The commandments, Christ summarises, can be narrowed down to two lifelong assignments for each human being – the call to love God and love of my neighbour as myself.

‘Thou shalt be heterosexual’ is not an edict that is established in Scripture. Yes, there is an underlying assumption in much of the bible that assumes heterosexuality of all people. Rightly so, given the context in which the scriptures were written.

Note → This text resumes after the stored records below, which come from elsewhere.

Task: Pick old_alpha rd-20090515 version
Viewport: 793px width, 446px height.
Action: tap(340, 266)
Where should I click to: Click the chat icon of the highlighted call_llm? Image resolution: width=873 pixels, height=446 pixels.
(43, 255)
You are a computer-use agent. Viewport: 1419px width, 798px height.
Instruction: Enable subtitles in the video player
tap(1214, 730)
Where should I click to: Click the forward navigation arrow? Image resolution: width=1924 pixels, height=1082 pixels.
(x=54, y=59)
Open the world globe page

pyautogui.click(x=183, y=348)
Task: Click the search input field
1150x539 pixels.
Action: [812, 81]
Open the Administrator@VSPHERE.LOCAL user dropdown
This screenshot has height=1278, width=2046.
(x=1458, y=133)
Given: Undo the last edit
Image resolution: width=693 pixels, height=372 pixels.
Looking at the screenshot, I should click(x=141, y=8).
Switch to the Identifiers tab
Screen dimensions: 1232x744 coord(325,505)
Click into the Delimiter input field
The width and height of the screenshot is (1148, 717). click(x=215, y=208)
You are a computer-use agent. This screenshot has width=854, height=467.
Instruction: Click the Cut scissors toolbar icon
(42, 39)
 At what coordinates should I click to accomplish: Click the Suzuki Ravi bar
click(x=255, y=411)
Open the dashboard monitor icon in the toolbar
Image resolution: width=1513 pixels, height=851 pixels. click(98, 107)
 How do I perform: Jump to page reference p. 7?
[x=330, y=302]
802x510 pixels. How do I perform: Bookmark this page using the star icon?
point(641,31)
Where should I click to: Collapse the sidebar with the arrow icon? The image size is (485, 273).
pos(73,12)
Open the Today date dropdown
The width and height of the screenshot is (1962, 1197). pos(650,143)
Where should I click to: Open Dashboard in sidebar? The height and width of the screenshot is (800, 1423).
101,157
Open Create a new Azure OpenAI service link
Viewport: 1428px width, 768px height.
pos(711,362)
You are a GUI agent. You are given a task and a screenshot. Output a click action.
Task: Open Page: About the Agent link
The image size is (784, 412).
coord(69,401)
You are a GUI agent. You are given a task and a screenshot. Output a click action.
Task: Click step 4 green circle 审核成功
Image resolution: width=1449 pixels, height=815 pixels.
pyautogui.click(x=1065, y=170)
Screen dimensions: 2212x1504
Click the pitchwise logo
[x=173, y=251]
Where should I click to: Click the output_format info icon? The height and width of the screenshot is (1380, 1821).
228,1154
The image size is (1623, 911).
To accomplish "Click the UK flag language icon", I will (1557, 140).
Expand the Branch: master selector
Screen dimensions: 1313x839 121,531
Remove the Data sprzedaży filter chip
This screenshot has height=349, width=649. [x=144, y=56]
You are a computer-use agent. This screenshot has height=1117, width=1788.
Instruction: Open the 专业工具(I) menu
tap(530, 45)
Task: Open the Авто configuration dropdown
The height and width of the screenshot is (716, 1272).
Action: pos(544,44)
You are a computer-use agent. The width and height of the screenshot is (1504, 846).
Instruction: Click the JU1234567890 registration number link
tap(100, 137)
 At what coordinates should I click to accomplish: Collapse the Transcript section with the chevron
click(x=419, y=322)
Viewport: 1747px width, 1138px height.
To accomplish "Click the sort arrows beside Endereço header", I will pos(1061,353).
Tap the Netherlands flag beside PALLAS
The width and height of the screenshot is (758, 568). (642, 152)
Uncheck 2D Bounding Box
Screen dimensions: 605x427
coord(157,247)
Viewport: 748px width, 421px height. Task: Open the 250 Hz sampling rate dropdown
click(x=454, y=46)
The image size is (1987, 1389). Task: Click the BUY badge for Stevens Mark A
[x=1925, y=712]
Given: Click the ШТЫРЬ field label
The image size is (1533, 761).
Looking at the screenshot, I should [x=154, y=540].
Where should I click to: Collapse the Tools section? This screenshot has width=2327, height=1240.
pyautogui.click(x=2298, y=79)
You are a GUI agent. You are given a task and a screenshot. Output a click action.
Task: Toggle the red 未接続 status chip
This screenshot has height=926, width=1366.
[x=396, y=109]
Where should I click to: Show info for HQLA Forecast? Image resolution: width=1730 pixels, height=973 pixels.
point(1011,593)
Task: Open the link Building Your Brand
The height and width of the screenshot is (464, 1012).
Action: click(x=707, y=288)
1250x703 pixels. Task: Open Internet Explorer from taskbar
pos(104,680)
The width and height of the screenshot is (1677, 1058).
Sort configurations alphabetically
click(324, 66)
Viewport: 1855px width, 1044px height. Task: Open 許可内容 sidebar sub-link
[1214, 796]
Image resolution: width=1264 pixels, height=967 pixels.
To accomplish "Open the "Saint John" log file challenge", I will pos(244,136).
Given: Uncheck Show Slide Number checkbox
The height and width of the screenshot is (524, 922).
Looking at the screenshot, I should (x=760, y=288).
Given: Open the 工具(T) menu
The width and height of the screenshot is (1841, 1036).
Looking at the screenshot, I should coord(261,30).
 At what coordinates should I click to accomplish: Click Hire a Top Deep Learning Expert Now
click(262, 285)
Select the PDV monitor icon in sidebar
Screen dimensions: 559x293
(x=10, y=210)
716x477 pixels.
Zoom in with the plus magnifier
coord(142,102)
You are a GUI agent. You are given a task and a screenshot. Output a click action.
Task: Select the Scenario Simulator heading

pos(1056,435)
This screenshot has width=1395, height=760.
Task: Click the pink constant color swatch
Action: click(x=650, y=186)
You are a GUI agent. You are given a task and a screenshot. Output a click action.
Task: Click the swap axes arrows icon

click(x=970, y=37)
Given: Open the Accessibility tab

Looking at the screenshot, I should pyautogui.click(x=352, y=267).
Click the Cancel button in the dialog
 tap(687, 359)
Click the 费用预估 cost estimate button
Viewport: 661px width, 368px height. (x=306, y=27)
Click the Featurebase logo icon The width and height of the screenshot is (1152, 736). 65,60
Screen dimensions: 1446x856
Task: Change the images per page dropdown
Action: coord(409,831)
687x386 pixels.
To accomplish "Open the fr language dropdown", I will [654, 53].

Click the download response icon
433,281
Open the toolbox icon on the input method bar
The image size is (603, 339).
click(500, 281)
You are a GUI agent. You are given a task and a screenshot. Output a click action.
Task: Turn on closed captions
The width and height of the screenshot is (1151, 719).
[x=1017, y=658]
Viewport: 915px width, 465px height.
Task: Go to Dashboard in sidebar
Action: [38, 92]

Yet, at the same time, the commandments that we are called to hold on to and to follow are those tied to love. ‘Love’ unlike heterosexuality and cultural mores is a timeless and spaceless concept. It is not tied to a particular context or time period. By its ver nature, it is unseen. It transcends space and time. So, the commandment to love endures as an eternal one. The cultural assumption in the Bible, on the other hand, speak to temporary things. Cultural imperatives that are tied to space and time.

Love.This is what we are called to obey and measure ourselves up to:

So, if it so happens that I frequently find myself in spirals of guilt and self condemnation…if I find myself being overwhelmed by my gayness as a ‘sin’, I need to remember that my focus is in the wrong place.

Christ is calling us to something much more profound and more challenging than the realities of being gay/straight. He is calling – commanding – us to love. That is plenty of work and very few of us have begun to engage with what these commandments mean. Not even the church (which I will never abandon, regardless of her stances on homosexuality) seems to be concerned with this call to love. I pray that there might be grace at all times, for those who need it, to remember to always re-centre on Love as the chief mission of our lives and souls and the essence of Christ’s command for obedience.